Extracted entries:
------------------------------------

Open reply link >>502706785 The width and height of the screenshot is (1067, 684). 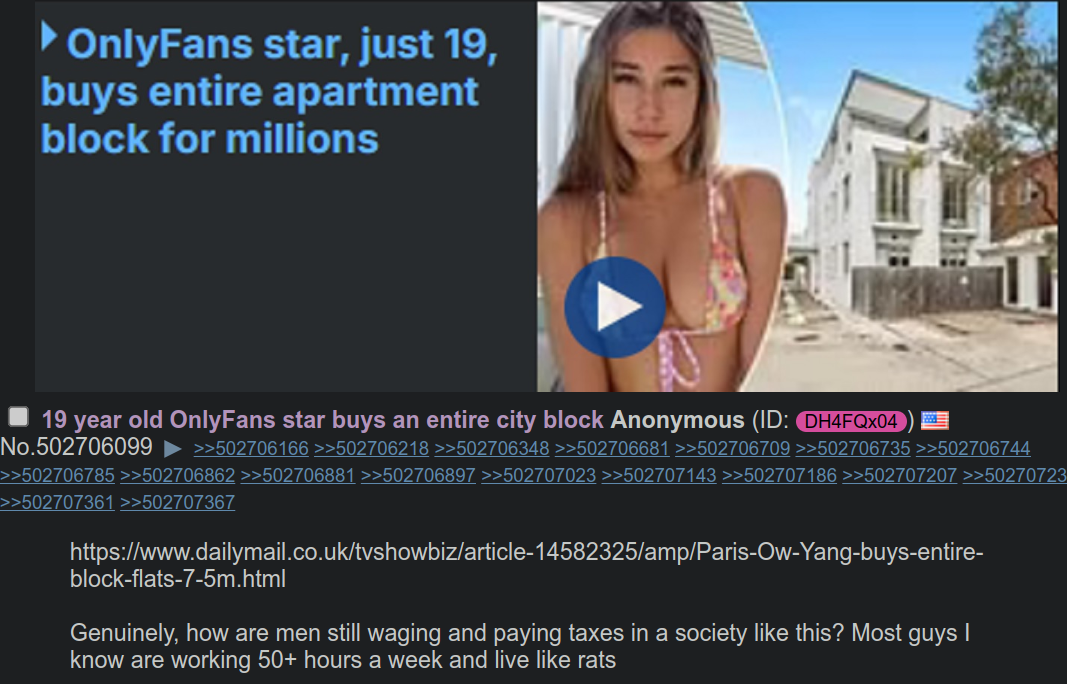[57, 475]

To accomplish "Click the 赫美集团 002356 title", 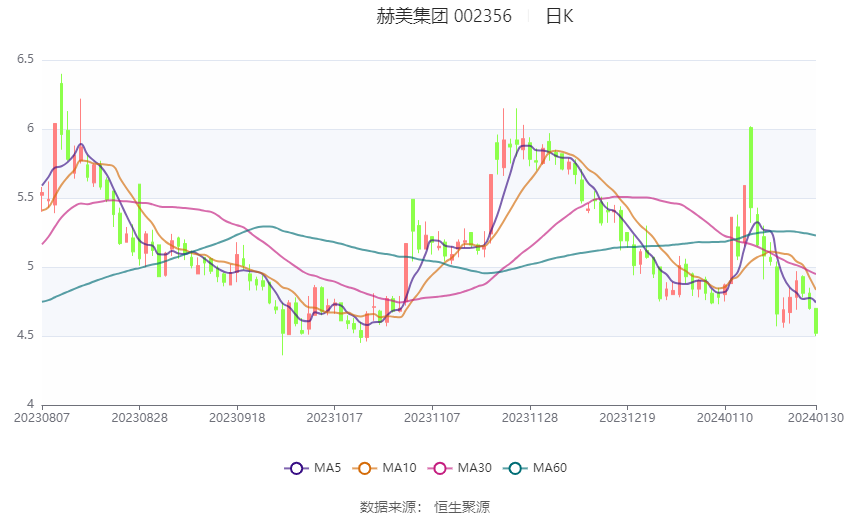I will pyautogui.click(x=444, y=16).
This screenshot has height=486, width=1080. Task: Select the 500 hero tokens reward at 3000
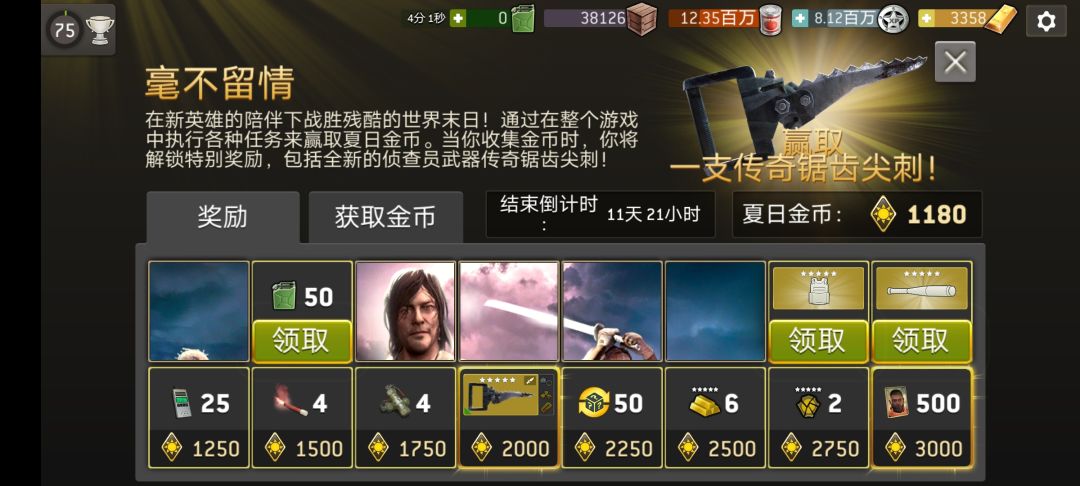[x=922, y=417]
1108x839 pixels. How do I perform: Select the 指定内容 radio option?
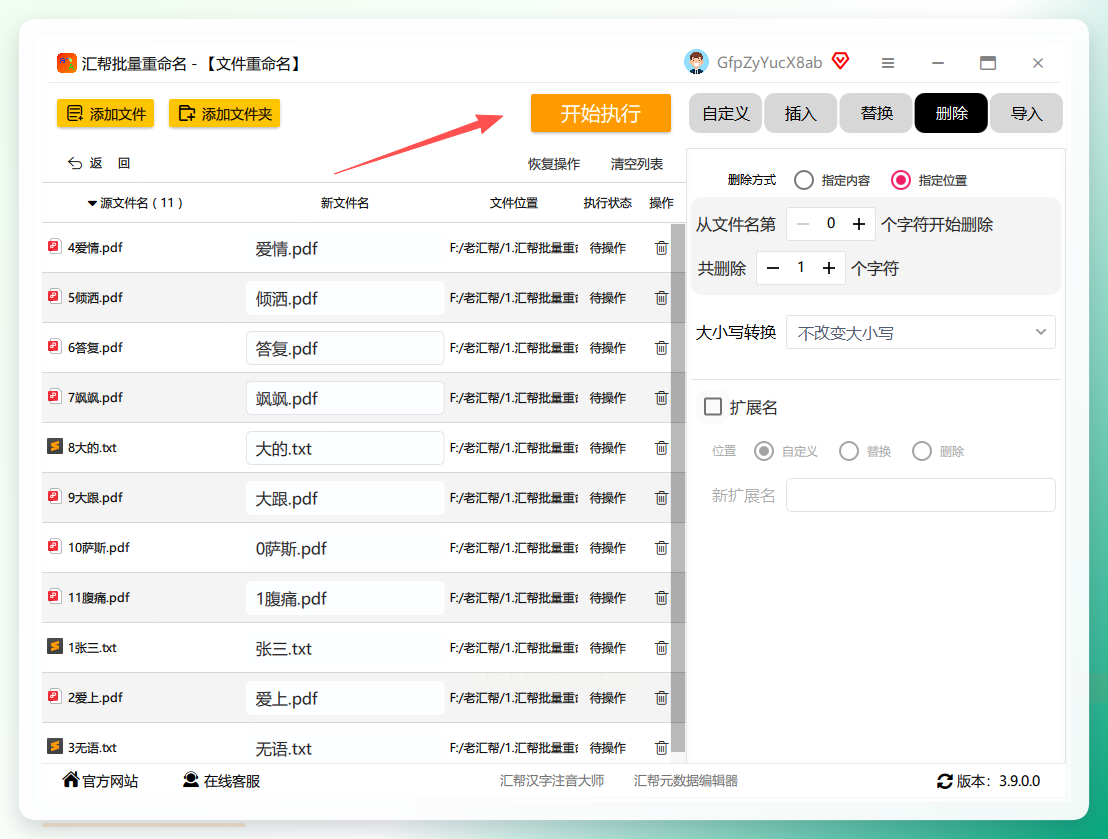pyautogui.click(x=803, y=180)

------------------------------------

Aim: Rewrite the records from the line containing "This screenshot has" through the end of the records, inclusive, changing "radio option" to "radio button" and keeping everything else the same. Leave the pictures out.

Finished task:
This screenshot has height=486, width=1080. Task: Select the 500 hero tokens reward at 3000
[x=922, y=417]
1108x839 pixels. How do I perform: Select the 指定内容 radio button?
pyautogui.click(x=803, y=180)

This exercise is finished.